Say how many lines in the listing contain the string "menu", giving the number alone.

RECORDS SHOWN Start Marker

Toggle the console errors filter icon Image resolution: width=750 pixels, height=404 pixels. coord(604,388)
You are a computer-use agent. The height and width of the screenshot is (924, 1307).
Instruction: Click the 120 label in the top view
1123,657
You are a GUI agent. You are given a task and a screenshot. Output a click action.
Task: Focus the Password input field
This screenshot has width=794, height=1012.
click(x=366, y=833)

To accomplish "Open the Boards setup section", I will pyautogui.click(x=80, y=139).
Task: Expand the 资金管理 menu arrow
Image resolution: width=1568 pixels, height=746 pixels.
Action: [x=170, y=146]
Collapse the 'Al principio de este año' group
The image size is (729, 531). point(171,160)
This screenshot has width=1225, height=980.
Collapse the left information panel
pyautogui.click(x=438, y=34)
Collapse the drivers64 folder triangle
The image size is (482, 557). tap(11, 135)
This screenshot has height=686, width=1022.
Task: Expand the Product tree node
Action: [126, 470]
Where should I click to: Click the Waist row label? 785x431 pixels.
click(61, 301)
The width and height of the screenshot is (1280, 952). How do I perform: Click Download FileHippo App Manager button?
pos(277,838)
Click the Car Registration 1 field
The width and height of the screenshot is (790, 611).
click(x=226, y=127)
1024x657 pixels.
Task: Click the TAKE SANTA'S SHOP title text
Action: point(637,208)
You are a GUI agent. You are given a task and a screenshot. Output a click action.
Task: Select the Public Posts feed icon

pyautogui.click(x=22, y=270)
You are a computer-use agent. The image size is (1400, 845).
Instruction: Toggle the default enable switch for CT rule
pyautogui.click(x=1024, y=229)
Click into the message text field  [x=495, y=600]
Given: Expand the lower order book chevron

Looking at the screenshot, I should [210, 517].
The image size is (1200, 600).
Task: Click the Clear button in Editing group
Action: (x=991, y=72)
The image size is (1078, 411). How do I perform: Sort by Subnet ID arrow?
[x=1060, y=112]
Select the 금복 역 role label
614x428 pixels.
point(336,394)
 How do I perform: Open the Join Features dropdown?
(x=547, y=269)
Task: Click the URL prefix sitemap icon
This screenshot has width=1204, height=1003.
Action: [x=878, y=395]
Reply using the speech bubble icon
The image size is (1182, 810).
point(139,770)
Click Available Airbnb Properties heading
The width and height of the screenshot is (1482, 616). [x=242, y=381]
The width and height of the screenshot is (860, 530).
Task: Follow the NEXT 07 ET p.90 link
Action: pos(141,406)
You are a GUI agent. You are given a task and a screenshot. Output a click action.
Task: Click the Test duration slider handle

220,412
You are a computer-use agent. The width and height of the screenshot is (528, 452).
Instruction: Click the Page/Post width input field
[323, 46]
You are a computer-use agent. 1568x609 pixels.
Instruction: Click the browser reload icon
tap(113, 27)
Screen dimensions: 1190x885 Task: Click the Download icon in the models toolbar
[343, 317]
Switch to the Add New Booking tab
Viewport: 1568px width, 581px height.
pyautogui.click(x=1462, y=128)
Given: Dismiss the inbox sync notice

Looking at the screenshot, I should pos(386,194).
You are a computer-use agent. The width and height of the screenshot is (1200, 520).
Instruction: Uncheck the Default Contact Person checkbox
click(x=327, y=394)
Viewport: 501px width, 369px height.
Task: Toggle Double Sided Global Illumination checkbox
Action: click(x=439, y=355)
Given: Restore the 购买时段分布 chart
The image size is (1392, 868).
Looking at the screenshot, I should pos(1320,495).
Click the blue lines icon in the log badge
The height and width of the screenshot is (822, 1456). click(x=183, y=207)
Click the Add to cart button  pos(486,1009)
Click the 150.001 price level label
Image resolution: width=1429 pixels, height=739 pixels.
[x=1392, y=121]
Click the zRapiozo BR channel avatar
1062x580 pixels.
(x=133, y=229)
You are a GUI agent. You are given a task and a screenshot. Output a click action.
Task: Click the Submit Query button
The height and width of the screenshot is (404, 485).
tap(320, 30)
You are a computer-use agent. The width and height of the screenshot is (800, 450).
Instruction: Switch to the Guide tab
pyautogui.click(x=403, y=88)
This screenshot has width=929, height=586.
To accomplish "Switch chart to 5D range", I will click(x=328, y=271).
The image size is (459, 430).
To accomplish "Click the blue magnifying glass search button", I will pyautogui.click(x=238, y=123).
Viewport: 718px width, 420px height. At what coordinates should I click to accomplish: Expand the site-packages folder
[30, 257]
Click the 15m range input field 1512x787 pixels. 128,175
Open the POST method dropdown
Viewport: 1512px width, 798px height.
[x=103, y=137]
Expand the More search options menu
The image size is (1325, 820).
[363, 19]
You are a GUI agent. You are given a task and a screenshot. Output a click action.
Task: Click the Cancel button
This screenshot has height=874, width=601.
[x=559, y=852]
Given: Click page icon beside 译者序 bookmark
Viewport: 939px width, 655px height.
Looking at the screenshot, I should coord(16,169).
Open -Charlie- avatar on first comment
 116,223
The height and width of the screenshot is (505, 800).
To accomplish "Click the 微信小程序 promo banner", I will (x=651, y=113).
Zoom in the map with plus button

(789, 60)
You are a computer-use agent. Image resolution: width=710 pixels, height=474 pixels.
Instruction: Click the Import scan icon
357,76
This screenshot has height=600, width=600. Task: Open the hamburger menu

RECORDS SHOWN End Marker

#### ANSWER TO THIS EXERCISE:
3